▸ **TASK GOAL**:
The answer must be every line from the entries below that includes "Quick".

%%

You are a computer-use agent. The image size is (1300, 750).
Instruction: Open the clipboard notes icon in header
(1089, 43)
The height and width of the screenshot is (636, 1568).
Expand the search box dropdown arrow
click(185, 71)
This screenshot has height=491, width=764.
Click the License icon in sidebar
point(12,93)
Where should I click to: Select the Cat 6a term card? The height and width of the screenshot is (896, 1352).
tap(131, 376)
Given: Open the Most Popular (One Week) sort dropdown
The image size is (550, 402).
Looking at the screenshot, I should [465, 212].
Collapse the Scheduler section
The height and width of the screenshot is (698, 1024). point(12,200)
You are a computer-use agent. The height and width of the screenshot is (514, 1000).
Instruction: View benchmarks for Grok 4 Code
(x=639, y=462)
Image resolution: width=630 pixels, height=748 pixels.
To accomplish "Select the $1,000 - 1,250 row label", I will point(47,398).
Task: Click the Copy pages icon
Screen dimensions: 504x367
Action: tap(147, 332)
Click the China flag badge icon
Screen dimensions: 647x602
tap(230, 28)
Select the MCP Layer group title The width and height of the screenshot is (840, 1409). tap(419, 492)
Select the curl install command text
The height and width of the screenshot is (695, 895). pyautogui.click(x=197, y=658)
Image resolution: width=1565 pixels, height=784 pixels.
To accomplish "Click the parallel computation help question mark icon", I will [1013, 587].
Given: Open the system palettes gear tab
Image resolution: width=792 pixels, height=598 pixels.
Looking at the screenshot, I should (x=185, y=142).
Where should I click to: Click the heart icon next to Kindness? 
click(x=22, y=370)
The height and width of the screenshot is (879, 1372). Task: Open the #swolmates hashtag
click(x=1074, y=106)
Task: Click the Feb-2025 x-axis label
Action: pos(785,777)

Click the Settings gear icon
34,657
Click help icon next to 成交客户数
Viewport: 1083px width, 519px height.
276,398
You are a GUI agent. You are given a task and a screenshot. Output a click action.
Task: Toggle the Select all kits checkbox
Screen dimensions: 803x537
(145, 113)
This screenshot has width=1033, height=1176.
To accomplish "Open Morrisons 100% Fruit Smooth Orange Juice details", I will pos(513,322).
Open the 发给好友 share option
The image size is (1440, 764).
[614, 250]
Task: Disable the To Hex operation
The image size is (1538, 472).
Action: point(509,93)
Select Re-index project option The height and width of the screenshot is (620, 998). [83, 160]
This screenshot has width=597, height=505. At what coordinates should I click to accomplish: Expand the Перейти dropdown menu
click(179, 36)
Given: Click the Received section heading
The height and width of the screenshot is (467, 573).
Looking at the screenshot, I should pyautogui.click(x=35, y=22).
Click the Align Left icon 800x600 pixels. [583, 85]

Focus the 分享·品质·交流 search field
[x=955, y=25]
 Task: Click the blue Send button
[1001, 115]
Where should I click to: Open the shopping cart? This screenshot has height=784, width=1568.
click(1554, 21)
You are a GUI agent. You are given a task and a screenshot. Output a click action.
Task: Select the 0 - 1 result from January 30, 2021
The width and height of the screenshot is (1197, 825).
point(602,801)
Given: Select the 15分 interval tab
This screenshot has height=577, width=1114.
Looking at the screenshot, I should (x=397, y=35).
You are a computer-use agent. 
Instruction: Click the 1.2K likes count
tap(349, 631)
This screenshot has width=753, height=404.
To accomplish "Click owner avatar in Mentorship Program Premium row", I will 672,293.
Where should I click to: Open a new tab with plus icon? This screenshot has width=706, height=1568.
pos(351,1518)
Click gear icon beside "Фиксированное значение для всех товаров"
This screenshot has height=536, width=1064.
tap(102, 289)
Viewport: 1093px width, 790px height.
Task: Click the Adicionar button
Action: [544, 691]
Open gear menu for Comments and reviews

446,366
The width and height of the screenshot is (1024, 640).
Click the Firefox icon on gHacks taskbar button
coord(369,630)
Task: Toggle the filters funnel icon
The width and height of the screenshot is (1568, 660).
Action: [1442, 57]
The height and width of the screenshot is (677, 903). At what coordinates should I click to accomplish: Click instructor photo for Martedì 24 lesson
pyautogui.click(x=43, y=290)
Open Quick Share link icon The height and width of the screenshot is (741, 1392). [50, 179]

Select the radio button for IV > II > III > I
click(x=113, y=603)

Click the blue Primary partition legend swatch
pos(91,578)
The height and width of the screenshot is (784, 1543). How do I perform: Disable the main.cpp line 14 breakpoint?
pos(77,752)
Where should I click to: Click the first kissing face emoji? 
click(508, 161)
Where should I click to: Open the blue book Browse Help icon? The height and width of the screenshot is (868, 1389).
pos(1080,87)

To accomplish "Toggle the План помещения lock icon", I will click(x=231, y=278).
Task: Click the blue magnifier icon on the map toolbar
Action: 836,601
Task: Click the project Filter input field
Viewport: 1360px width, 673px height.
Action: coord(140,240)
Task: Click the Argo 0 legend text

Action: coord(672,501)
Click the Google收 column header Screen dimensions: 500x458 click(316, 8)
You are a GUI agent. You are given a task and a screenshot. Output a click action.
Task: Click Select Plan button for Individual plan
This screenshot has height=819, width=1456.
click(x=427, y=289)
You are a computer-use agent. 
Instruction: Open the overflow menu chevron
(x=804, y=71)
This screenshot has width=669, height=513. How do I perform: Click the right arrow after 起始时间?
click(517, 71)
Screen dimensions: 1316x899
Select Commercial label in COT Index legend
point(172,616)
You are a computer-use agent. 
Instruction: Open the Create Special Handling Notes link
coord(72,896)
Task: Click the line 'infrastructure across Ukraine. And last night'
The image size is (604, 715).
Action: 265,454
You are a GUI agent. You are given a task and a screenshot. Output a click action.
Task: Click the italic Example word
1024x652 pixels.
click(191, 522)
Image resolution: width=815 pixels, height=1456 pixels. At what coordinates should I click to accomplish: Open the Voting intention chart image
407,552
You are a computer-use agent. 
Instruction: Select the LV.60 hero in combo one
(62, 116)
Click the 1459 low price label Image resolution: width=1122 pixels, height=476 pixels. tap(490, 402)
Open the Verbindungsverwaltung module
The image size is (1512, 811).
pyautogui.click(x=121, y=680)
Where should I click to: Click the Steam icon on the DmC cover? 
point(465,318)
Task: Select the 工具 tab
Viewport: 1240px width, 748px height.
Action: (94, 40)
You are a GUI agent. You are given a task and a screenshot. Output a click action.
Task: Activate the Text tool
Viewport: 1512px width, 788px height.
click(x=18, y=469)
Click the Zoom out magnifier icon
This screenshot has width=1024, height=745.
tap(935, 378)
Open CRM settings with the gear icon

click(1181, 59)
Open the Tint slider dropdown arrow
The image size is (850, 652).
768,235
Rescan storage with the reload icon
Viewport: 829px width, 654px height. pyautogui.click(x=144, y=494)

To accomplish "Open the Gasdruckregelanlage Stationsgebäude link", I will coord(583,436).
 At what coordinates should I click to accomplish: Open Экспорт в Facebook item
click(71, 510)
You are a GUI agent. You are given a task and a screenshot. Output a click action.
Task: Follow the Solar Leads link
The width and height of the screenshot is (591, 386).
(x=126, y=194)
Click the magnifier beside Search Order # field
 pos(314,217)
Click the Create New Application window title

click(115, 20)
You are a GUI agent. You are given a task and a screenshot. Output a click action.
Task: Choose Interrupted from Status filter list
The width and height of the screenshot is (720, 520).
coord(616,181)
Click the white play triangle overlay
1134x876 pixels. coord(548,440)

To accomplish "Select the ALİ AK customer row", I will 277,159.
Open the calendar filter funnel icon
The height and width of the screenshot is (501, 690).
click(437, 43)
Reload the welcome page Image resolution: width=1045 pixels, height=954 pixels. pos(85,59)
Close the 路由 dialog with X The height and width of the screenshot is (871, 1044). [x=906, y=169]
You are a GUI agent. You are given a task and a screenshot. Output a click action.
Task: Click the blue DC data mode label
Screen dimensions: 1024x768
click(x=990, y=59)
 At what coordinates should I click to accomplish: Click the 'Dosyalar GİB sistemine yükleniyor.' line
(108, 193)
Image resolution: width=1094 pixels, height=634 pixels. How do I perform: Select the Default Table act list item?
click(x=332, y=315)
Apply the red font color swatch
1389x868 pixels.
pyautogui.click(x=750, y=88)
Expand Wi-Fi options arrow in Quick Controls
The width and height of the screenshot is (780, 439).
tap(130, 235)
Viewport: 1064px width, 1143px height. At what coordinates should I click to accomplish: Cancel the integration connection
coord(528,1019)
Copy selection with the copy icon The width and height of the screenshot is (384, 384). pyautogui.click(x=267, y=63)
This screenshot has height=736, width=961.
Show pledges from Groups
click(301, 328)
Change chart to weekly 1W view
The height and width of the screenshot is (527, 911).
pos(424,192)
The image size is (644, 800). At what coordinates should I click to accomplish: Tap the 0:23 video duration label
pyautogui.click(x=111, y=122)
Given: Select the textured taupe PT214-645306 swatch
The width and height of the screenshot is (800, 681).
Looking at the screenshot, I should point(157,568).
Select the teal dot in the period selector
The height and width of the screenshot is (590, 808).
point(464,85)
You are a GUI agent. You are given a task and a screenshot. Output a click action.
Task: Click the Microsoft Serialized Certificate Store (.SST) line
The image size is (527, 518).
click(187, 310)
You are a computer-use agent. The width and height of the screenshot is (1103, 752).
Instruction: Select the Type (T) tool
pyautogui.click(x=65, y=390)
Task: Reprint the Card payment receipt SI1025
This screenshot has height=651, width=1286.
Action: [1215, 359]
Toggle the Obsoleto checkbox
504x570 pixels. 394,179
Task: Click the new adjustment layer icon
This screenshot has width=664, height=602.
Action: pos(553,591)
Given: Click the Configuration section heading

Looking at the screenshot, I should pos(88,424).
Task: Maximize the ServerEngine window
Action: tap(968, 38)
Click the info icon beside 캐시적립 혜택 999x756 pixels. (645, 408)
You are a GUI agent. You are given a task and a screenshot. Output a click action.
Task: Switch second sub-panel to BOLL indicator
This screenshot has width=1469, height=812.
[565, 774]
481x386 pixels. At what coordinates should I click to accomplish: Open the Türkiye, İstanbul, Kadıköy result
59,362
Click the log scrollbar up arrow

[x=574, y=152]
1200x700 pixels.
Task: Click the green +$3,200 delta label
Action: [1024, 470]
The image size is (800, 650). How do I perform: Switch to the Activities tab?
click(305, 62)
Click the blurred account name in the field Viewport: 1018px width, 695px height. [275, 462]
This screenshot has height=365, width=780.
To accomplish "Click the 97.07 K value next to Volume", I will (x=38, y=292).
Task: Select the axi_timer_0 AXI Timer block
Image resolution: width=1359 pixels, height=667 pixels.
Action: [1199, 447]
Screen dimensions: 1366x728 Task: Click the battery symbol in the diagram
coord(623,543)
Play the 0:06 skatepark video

%%

▸ **TASK RESULT**:
Open Quick Share link icon The height and width of the screenshot is (741, 1392). [50, 179]
Expand Wi-Fi options arrow in Quick Controls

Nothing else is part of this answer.